**Exercise aim:**
Reproduce each entry below verbatim.

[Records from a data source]

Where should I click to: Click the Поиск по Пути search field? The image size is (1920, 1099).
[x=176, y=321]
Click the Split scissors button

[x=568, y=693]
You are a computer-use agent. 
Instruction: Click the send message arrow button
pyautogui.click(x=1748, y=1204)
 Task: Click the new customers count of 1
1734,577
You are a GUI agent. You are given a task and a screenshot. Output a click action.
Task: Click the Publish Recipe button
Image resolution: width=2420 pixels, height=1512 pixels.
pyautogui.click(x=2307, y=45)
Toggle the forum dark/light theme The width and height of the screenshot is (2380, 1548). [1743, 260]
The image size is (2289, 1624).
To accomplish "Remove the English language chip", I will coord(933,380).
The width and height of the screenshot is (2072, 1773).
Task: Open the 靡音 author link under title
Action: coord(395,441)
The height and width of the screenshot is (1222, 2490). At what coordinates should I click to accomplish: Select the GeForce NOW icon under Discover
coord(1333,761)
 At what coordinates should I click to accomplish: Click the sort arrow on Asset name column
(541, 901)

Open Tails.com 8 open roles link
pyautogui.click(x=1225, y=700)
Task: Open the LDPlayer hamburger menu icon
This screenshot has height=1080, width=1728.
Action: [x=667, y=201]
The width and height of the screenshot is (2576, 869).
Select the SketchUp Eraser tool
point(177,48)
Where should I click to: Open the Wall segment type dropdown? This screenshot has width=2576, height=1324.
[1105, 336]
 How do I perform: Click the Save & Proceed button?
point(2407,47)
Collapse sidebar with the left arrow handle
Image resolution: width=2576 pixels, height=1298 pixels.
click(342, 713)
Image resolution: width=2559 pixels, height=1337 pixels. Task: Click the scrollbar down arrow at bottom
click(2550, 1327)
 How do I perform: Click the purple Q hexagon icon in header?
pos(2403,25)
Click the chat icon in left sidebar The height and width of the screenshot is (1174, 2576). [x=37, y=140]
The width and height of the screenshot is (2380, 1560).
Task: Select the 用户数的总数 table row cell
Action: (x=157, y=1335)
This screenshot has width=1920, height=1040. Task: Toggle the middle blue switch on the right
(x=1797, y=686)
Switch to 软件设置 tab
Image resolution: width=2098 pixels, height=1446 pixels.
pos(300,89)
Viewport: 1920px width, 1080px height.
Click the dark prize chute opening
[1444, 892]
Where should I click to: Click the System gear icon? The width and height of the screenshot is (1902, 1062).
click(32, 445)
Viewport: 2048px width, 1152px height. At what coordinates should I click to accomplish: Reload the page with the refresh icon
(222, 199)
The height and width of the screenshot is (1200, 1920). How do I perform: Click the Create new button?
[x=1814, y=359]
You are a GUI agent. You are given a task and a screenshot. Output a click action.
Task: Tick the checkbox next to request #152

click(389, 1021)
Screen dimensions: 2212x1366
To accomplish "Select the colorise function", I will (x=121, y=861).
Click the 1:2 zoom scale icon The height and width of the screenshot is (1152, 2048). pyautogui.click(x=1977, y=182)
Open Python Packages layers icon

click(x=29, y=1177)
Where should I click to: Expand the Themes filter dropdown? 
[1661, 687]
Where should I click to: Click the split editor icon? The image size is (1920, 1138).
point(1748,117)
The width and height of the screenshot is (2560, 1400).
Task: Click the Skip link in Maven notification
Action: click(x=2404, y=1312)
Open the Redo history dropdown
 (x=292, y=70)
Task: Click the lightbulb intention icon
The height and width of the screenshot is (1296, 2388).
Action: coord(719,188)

**Exercise answer:**
Where should I click to: Click the Поиск по Пути search field? The image size is (1920, 1099).
[x=176, y=321]
Click the Split scissors button

[x=568, y=693]
You are a computer-use agent. 
Instruction: Click the send message arrow button
pyautogui.click(x=1748, y=1204)
 Task: Click the new customers count of 1
1734,577
You are a GUI agent. You are given a task and a screenshot. Output a click action.
Task: Click the Publish Recipe button
Image resolution: width=2420 pixels, height=1512 pixels.
pyautogui.click(x=2307, y=45)
Toggle the forum dark/light theme The width and height of the screenshot is (2380, 1548). [1743, 260]
The image size is (2289, 1624).
To accomplish "Remove the English language chip", I will coord(933,380).
The width and height of the screenshot is (2072, 1773).
Task: Open the 靡音 author link under title
Action: coord(395,441)
The height and width of the screenshot is (1222, 2490). At what coordinates should I click to accomplish: Select the GeForce NOW icon under Discover
coord(1333,761)
 At what coordinates should I click to accomplish: Click the sort arrow on Asset name column
(541, 901)

Open Tails.com 8 open roles link
pyautogui.click(x=1225, y=700)
Task: Open the LDPlayer hamburger menu icon
This screenshot has height=1080, width=1728.
Action: [x=667, y=201]
The width and height of the screenshot is (2576, 869).
Select the SketchUp Eraser tool
point(177,48)
Where should I click to: Open the Wall segment type dropdown? This screenshot has width=2576, height=1324.
[1105, 336]
 How do I perform: Click the Save & Proceed button?
point(2407,47)
Collapse sidebar with the left arrow handle
Image resolution: width=2576 pixels, height=1298 pixels.
click(342, 713)
Image resolution: width=2559 pixels, height=1337 pixels. Task: Click the scrollbar down arrow at bottom
click(2550, 1327)
 How do I perform: Click the purple Q hexagon icon in header?
pos(2403,25)
Click the chat icon in left sidebar The height and width of the screenshot is (1174, 2576). [x=37, y=140]
The width and height of the screenshot is (2380, 1560).
Task: Select the 用户数的总数 table row cell
Action: (x=157, y=1335)
This screenshot has width=1920, height=1040. Task: Toggle the middle blue switch on the right
(x=1797, y=686)
Switch to 软件设置 tab
Image resolution: width=2098 pixels, height=1446 pixels.
pos(300,89)
Viewport: 1920px width, 1080px height.
Click the dark prize chute opening
[1444, 892]
Where should I click to: Click the System gear icon? The width and height of the screenshot is (1902, 1062).
click(32, 445)
Viewport: 2048px width, 1152px height. At what coordinates should I click to accomplish: Reload the page with the refresh icon
(222, 199)
The height and width of the screenshot is (1200, 1920). How do I perform: Click the Create new button?
[x=1814, y=359]
You are a GUI agent. You are given a task and a screenshot. Output a click action.
Task: Tick the checkbox next to request #152

click(389, 1021)
Screen dimensions: 2212x1366
To accomplish "Select the colorise function", I will (x=121, y=861).
Click the 1:2 zoom scale icon The height and width of the screenshot is (1152, 2048). pyautogui.click(x=1977, y=182)
Open Python Packages layers icon

click(x=29, y=1177)
Where should I click to: Expand the Themes filter dropdown? 
[1661, 687]
Where should I click to: Click the split editor icon? The image size is (1920, 1138).
point(1748,117)
The width and height of the screenshot is (2560, 1400).
Task: Click the Skip link in Maven notification
Action: click(x=2404, y=1312)
Open the Redo history dropdown
 (x=292, y=70)
Task: Click the lightbulb intention icon
The height and width of the screenshot is (1296, 2388).
Action: coord(719,188)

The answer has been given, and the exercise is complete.